"To join those who are waiting for me."
And winding through the groups, the sailor left the pulqueria unnoticed. Ramirez had hardly left the room, ere the door was burst open by a violent blow, and a man rushed in. All present took off their hats, as if by common agreement, and bowed respectfully.
We will give, in a few words, a portrait of this new personage, who is destined to play a most important part in this narrative. The stranger seemed to be twenty, or two-and-twenty at the most, though he was probably older; he was slim and delicate, but perfectly proportioned, and all his movements were marked by indescribable grace and nobility. His beardless face was surrounded by magnificent black ringlets, which escaped in profusion from under his hat, and fell in large clusters on his shoulders.
This man had a lofty and wide forehead, intelligent and pensive, and a deep and well-opened eye, an aquiline nose with flexible nostrils, and a disdainful and mocking lip. All his features made up a strange, but commanding countenance. He might be loved, but he must be feared. His feet and hands were small, and evidenced good breeding. Dressed in the picturesque costume of Mexican campesinos, he wore his rich clothes with inimitable grace and ease.
Who was he?
His best friends, and he counted many such among the men in whose midst he had suddenly appeared, could not say.
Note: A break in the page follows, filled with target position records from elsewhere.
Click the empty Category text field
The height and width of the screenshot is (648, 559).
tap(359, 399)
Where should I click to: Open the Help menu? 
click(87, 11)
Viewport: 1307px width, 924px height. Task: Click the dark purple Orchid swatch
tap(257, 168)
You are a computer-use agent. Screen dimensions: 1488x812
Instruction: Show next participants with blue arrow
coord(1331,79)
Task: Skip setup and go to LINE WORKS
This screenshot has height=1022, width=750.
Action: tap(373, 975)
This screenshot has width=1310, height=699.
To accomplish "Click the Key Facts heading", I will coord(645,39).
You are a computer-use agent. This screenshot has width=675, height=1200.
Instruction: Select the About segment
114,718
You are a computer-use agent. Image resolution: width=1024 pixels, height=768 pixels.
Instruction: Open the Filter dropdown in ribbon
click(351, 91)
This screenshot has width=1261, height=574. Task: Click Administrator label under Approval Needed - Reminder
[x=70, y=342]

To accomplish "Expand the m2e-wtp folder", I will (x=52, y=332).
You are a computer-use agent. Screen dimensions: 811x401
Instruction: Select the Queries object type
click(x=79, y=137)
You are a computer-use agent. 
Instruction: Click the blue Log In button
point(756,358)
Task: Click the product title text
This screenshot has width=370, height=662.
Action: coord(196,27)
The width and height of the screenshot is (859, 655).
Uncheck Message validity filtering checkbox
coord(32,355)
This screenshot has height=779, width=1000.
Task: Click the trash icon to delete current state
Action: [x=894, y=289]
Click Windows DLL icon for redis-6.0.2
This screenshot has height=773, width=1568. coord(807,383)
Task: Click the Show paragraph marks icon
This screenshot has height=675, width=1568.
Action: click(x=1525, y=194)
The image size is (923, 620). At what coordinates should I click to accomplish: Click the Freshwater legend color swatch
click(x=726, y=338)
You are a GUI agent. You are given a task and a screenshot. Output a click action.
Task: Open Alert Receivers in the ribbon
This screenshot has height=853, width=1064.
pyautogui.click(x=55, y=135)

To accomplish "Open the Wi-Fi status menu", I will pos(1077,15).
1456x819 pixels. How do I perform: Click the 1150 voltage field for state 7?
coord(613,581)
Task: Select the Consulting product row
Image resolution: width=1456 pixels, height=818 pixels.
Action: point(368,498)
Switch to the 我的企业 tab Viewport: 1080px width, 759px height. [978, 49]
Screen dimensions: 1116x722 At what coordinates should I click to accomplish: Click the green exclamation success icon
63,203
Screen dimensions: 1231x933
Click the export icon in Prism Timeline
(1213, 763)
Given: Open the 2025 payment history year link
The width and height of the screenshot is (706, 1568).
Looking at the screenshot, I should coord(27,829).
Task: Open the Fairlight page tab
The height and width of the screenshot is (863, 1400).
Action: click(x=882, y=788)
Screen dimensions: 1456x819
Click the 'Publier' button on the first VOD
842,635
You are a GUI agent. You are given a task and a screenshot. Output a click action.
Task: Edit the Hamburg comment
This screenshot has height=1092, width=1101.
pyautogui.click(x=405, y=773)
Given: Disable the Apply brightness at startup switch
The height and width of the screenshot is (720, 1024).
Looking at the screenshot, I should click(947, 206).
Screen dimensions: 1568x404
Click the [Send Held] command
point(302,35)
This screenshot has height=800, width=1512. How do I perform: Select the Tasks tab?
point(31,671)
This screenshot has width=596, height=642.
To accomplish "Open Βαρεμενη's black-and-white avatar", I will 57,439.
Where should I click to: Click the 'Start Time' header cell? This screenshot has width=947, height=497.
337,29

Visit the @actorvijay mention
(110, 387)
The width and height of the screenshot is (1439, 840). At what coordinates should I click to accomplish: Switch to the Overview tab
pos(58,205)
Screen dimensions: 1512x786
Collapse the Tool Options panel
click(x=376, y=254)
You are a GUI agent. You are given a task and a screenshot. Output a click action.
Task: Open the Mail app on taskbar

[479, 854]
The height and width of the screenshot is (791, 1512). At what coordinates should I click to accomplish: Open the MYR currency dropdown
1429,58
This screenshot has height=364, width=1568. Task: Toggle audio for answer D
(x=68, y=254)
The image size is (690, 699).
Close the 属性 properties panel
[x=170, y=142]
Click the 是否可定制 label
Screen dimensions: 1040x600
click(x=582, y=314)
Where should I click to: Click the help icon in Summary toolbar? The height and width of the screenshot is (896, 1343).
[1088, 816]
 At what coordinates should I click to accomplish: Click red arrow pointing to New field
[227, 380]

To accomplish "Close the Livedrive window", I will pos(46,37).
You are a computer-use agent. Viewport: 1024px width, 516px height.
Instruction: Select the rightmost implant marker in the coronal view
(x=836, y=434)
In America, especially at the period when our story is laid, it was the easiest thing in the world to conceal one's private existence: an intelligent man suddenly revealed himself, no one caring, whence he came or whither he went—a brilliant meteor, he traced a luminous line on the chaos of the revolutionary struggle, which he illumined by the strange flashes of his extraordinary deeds. Then this man—this unknown hero disappeared as suddenly as he had arisen: night closed in round him, the darkness grew denser and denser, and an impenetrable mystery brooded over his birth and his grave.
The stranger was one of these men. He and the Jaguar were thus placed in an identical situation in the eyes of their partisans; but men live so quickly when the hour for the supreme struggle has struck, that no one attempted to pierce the gloom, and obtain the secret of these two young Chieftains.
The man with whom we are now engaged was commonly called El Alferez by his friends and enemies. This word, which in Spanish literally signifies sub-lieutenant, had become the name of this singular person, which he had accepted, and to which he answered.
Why had this strangely selected title been given him? This question, or any other, it is impossible for us to answer—at any rate, for the present.